C’est dire qu’il n’a pas pris la charrette d’un coolie, encore moins le taxi marron d’un descendant d’esclave, pour sa fulgurante ascension sociale. Le Premier ministre, pendant la campagne électorale 2005, avec raison à l’époque, en avait fait la référence d’une réussite sociale en le présentant comme une figure emblématique, un modèle d’entrepreneur bling-bling pour Maurice et plus particulièrement pour une communauté  en panne de guide.

En juillet 2005, nommé conseiller du Premier ministre en matière de technologie informatique, il découvre la griserie sous les ors et des lambris du pouvoir après le vertige de la Cyber tour. Dès lors, sa visibilité s’accentue ; il devient une coqueluche nationale, le chouchou des médias, une référence et la fierté d’une communauté. Bref, son symbole que Navin Ramgoolam n’a pas cessé d’exhiber comme un porte-drapeau créole surtout dans un domaine où personne n’avait osé tant investir auparavant. Ce qui n’a pas manqué d’ajouter à la fascination du personnage.

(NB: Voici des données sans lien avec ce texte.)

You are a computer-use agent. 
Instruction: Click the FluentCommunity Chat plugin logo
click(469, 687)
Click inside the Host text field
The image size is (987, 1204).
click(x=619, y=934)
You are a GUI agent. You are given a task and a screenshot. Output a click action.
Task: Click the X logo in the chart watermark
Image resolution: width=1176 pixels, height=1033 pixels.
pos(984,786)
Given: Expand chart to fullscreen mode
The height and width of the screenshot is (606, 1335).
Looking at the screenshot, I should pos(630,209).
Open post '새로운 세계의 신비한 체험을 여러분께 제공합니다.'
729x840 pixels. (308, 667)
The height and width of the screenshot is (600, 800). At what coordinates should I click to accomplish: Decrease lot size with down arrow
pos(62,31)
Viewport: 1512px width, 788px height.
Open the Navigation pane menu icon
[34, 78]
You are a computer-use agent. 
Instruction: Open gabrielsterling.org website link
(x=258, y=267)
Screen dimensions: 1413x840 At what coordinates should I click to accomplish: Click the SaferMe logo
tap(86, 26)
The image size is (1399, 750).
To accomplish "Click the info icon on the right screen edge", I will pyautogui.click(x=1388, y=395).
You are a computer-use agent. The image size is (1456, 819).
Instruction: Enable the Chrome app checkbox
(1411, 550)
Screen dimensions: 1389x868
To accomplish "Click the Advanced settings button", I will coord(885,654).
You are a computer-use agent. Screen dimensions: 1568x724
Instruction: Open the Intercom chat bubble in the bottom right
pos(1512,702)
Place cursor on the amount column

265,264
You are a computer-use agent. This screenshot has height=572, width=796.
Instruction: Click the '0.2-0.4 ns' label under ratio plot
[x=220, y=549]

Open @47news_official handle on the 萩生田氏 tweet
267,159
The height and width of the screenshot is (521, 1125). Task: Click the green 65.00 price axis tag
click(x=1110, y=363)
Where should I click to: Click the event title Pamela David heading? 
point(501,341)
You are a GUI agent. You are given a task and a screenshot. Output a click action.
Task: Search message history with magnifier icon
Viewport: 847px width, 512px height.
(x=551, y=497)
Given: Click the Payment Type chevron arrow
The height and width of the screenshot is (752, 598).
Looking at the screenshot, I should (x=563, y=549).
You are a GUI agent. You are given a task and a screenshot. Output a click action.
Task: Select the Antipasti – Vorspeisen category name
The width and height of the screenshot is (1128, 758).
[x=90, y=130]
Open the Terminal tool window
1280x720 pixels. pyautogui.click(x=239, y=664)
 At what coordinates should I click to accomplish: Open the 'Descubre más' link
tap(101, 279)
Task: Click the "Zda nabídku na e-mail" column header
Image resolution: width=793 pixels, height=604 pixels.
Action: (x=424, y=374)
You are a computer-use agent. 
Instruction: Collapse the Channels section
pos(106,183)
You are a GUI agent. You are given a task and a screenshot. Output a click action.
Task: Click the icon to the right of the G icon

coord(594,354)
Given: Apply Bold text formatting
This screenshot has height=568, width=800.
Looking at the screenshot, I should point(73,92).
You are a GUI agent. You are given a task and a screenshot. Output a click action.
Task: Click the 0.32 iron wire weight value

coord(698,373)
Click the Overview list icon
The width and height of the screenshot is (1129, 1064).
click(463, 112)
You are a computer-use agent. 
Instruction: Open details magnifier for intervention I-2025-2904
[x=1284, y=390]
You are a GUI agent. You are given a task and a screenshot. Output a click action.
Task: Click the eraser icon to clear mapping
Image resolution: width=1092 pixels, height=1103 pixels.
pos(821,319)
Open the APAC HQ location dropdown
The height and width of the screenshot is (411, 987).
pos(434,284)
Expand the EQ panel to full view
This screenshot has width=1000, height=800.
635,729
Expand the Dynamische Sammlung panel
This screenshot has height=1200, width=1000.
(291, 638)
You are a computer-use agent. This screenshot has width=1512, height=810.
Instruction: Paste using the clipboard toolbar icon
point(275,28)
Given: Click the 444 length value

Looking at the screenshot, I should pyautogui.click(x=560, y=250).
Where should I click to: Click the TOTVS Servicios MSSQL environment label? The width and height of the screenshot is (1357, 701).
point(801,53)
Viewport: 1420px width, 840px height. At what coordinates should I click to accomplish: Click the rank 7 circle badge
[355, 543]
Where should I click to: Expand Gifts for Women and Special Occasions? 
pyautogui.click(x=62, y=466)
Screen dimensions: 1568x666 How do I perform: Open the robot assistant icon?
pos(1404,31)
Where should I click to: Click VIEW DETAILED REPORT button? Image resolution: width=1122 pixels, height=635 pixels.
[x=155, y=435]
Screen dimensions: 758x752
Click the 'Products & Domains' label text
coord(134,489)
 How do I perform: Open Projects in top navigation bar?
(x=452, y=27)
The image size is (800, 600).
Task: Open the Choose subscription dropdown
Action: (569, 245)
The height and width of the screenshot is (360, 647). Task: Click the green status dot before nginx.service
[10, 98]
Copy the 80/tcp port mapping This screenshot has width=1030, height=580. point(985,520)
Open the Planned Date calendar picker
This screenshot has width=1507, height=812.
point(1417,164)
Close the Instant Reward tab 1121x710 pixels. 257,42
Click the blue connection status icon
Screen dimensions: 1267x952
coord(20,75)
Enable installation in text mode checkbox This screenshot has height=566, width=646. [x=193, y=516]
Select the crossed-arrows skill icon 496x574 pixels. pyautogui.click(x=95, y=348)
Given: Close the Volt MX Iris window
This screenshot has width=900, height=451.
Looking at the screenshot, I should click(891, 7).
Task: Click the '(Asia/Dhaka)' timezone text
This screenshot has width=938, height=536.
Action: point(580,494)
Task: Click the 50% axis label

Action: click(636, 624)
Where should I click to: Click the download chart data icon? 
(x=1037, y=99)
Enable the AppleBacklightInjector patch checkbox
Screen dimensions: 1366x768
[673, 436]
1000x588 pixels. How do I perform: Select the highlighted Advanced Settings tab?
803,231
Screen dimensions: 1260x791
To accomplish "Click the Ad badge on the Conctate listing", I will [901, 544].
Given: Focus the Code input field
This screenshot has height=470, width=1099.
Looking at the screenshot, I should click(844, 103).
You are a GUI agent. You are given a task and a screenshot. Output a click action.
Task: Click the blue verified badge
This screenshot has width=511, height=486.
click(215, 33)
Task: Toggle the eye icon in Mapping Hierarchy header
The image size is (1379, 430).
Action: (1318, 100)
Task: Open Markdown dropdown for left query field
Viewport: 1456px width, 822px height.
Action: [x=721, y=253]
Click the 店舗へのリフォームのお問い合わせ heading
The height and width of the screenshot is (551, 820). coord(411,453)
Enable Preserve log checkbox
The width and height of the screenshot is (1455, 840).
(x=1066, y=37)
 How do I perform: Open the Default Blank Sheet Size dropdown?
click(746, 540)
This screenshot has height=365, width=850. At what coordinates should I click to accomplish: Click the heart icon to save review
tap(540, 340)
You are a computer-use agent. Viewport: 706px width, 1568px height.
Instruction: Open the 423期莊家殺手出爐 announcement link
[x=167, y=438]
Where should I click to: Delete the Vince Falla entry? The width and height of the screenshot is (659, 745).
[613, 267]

Mais que s’est-il passé pour que Infinity Bpo, une entreprise locale dont on vantait un socle des plus solides et un avenir des plus prometteurs, se retrouve ainsi dans la mélasse ? Pour qu’aujourd’hui ses employés, qui n’ont pas été payés depuis novembre dernier, soient contraints d’avoir recours à l’arme ultime, la grève de la faim, pour toucher ce qui leur est dû.

Depuis 2006, la chute de Infinity a été vertigineuse, malgré des profits pendant la même année. Dans des conditions qui relèvent presque de l’escroquerie, Infinity met la clé sous le paillasson en France. Jean Suzanne doit commencer à signer des chèques : Rs 8 millions aux Seeyave alors que BPML lui réclame Rs 34 millions. Il fait même un chèque en bois pour lequel il est arrêté. Mais l’Etat se précipite à son chevet pour le sérumiser. Il bénéficie de toutes les aides possibles du Stimulus Package de Rama Sithanen de l’ordre de Rs 135 millions. Son rêve de grandeur s’écroule en 2010 quand la State Investment Corporation fait l’acquisition de sa tour à la Cyber Cité pour la coquette somme de Rs 330 millions afin qu’il puisse éponger ses dettes, payer ses créanciers, rembourser le stimulus et surtout garantir la sécurité d’emploi de ses employés.

Que les grévistes de la  faim de l’Infinity en soient à  leur 6ème jour aujourd’hui pour forcer son Pdg à payer, il y a là une énorme indécence pour dire le moins. Comme tout aussi indécents ces propos de Shakeel Mohamed les invitant d’aller voir ailleurs du côté du workfare programme comme pour signifier en fin de semaine dernière que la restructuration promise par Jean Suzanne pour cette semaine n’est qu’un écran de fumée pour leurrer les grévistes de la faim afin qu’ils mettent un terme à leur action.
Jean Suzanne, toutefois, pour justifier le gouffre financier qu’il a creusé, a prétendu qu’il a été victime d’une cabale interne et externe. Ou même de la rapacité de ses concurrents. Ce ne sont que des prétextes pour justifier sa gestion catastrophique, l’assassinat presque programmé de son entreprise et partant l’enterrement de ses employés.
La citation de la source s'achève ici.